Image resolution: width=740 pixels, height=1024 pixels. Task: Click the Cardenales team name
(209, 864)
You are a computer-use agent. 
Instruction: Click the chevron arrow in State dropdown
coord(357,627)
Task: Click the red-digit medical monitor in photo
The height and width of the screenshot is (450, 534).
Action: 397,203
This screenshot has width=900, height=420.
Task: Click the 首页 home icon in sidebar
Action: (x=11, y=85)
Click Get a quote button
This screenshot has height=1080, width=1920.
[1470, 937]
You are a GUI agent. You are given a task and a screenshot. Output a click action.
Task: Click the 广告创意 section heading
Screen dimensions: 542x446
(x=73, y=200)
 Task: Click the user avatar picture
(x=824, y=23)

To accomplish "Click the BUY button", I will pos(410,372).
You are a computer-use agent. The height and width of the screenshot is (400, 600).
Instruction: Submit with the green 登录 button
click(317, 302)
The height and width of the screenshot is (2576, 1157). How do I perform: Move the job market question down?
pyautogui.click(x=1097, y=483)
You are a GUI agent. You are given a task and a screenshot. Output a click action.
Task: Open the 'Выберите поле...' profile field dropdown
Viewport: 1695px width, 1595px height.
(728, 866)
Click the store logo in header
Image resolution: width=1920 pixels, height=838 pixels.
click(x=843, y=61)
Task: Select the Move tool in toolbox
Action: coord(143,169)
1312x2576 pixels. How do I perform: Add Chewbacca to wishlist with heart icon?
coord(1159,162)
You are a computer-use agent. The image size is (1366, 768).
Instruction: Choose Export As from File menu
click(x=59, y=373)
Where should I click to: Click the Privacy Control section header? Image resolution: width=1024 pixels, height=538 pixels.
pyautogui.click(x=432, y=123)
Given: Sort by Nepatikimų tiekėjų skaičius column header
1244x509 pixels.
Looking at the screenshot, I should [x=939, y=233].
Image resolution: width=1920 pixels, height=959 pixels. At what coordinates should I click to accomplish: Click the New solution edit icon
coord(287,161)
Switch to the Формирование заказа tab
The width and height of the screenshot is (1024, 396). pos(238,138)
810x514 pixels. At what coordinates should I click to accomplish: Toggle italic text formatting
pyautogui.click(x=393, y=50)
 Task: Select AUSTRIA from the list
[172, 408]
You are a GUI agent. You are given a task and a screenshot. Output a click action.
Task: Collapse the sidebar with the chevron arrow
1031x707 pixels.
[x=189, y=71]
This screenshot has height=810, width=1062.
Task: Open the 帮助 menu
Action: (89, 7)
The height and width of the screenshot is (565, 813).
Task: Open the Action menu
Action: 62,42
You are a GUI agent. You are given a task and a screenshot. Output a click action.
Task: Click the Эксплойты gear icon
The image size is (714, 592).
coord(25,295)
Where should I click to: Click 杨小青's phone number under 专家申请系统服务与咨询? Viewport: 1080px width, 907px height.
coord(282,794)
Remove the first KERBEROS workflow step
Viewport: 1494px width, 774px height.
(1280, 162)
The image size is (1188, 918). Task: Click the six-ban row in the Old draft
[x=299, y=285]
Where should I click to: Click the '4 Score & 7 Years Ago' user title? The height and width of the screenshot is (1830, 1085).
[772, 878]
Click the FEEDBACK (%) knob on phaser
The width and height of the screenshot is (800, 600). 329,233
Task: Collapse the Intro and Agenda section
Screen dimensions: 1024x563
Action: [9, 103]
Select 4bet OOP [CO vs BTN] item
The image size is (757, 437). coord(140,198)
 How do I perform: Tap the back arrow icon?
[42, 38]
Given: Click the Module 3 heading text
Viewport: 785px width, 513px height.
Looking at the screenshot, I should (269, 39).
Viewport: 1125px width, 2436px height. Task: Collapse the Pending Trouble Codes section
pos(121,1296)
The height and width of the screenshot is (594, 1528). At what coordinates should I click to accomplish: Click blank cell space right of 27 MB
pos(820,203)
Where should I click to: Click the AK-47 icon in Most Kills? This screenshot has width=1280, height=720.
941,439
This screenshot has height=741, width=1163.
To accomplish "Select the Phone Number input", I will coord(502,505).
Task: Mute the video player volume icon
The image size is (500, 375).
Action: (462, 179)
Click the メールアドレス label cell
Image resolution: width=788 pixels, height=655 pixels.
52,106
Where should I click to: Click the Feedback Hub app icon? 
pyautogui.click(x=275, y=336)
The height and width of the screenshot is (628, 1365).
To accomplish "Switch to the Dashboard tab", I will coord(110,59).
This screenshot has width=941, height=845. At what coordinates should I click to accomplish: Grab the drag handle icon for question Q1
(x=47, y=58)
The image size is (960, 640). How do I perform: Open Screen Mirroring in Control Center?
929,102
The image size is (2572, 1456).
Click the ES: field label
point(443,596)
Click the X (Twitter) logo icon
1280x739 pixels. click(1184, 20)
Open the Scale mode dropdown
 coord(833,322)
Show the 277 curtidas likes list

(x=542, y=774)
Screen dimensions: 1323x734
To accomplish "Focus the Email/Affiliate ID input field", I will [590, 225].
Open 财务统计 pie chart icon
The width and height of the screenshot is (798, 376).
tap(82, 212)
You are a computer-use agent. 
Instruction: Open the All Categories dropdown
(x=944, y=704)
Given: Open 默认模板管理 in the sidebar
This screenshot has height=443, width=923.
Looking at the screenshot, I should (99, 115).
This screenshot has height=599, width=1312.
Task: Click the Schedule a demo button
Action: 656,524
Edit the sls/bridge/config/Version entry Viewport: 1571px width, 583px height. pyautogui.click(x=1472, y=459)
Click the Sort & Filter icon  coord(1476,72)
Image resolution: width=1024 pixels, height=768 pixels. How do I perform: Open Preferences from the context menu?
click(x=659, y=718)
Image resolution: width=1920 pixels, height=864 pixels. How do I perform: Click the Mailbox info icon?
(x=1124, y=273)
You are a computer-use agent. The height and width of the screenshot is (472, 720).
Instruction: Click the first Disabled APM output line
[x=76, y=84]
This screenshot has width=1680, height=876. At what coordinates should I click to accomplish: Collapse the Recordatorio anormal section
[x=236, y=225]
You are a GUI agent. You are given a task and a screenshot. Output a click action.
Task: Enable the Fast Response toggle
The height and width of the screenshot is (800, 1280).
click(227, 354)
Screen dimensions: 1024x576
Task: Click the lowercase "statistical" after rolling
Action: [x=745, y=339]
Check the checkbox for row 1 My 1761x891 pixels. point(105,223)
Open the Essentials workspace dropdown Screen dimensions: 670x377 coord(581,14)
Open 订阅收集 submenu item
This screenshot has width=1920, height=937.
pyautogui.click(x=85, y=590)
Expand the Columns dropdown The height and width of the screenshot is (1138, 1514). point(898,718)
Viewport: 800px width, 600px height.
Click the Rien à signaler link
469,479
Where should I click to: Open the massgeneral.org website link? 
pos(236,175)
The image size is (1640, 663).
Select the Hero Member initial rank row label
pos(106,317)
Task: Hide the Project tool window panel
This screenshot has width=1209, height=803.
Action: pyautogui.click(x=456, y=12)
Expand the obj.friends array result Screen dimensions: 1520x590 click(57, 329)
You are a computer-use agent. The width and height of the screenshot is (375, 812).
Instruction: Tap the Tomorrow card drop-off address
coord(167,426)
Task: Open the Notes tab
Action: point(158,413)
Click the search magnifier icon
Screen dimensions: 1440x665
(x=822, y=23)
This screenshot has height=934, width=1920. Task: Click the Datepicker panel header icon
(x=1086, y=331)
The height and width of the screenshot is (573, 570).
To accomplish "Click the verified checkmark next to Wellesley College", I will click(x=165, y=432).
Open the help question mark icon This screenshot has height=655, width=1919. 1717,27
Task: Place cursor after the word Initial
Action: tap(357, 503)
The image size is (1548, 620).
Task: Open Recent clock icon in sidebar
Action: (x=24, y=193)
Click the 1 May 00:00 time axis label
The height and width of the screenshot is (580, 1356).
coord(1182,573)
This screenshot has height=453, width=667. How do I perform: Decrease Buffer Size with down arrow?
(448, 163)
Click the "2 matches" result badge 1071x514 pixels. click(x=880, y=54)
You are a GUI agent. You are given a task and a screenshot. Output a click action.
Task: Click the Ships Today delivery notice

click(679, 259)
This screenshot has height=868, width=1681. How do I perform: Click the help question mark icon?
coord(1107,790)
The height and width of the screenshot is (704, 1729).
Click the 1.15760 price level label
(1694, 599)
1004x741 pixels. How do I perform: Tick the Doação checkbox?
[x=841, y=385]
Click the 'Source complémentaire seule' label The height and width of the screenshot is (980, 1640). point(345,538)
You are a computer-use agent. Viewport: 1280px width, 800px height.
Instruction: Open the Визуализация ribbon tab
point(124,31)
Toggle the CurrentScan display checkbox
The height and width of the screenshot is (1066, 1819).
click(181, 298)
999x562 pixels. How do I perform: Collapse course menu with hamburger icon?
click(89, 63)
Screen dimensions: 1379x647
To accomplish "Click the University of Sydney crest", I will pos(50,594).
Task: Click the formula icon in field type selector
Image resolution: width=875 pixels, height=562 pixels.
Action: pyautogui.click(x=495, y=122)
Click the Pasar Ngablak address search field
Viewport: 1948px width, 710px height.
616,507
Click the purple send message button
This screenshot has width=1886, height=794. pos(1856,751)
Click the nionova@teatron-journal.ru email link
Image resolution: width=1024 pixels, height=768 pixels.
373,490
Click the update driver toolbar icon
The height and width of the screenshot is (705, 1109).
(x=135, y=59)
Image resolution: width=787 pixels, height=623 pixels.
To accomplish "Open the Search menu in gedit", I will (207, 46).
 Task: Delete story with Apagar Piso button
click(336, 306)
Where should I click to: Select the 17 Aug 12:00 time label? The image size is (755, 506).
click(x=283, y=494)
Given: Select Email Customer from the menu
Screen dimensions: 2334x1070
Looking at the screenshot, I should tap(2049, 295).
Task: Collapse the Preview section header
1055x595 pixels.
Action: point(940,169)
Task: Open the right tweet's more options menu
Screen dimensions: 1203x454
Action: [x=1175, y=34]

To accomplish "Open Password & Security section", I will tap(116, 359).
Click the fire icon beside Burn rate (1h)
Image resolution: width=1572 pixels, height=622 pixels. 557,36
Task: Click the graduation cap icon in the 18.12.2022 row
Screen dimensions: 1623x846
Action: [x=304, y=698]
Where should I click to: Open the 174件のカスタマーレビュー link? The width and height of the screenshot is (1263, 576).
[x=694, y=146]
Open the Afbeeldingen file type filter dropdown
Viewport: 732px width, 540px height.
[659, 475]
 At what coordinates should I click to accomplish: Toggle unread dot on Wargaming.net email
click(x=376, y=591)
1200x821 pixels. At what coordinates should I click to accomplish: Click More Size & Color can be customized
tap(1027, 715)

#### TASK OBJECTIVE
Lines that contain "computer" are the result; find them in the entries above and copy each one.

#### THE COMPLETED TASK
You are a computer-use agent. 
You are a computer-use agent. The height and width of the screenshot is (400, 600).
You are a computer-use agent. The image size is (1366, 768).
You are a computer-use agent. 
You are a computer-use agent. The height and width of the screenshot is (472, 720).
You are a computer-use agent. The width and height of the screenshot is (375, 812).
You are a computer-use agent. Viewport: 1280px width, 800px height.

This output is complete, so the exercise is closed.